Records from a data collection:
━━━━━━━━━━━━━━━━

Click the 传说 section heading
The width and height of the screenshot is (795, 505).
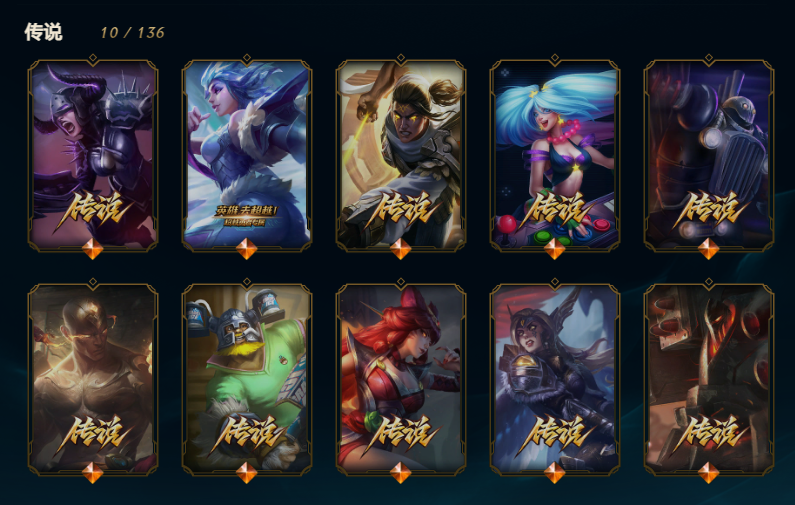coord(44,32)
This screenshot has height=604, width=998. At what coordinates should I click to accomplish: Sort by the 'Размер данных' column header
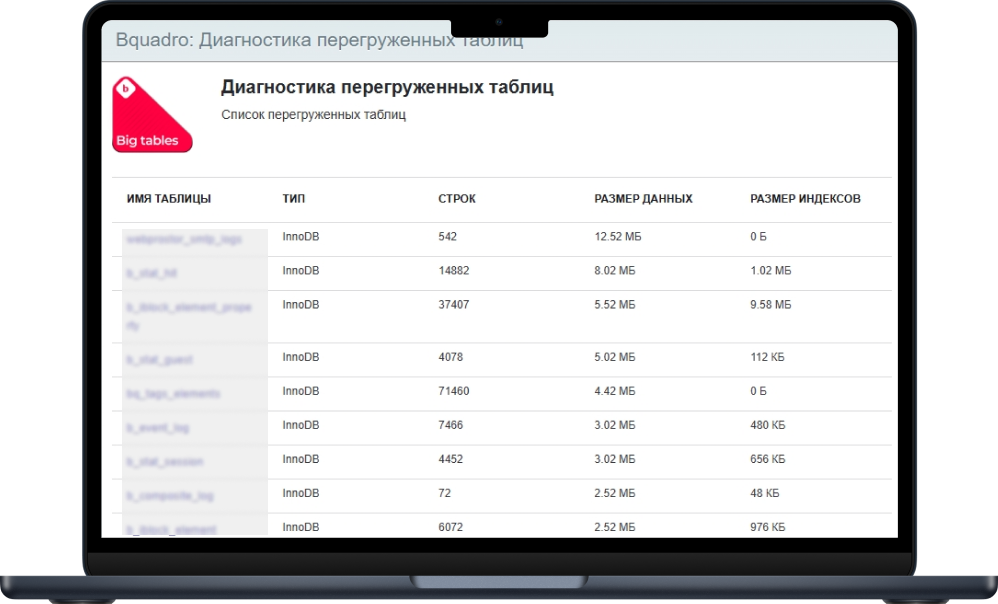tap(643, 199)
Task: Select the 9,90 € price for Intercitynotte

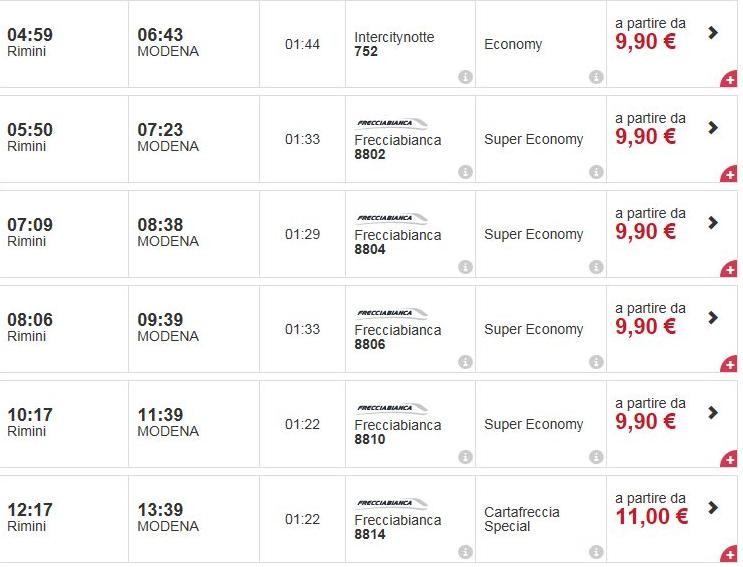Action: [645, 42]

━━━━━━━━━━━━━━━━

* [WORK REQUIRED]
Set each line of the records down again exactly as it reads. Omit the pictures.

* [YOUR SOLUTION]
Click the 传说 section heading
The width and height of the screenshot is (795, 505).
coord(44,32)
This screenshot has height=604, width=998. At what coordinates should I click to accomplish: Sort by the 'Размер данных' column header
tap(643, 199)
Task: Select the 9,90 € price for Intercitynotte

Action: [645, 42]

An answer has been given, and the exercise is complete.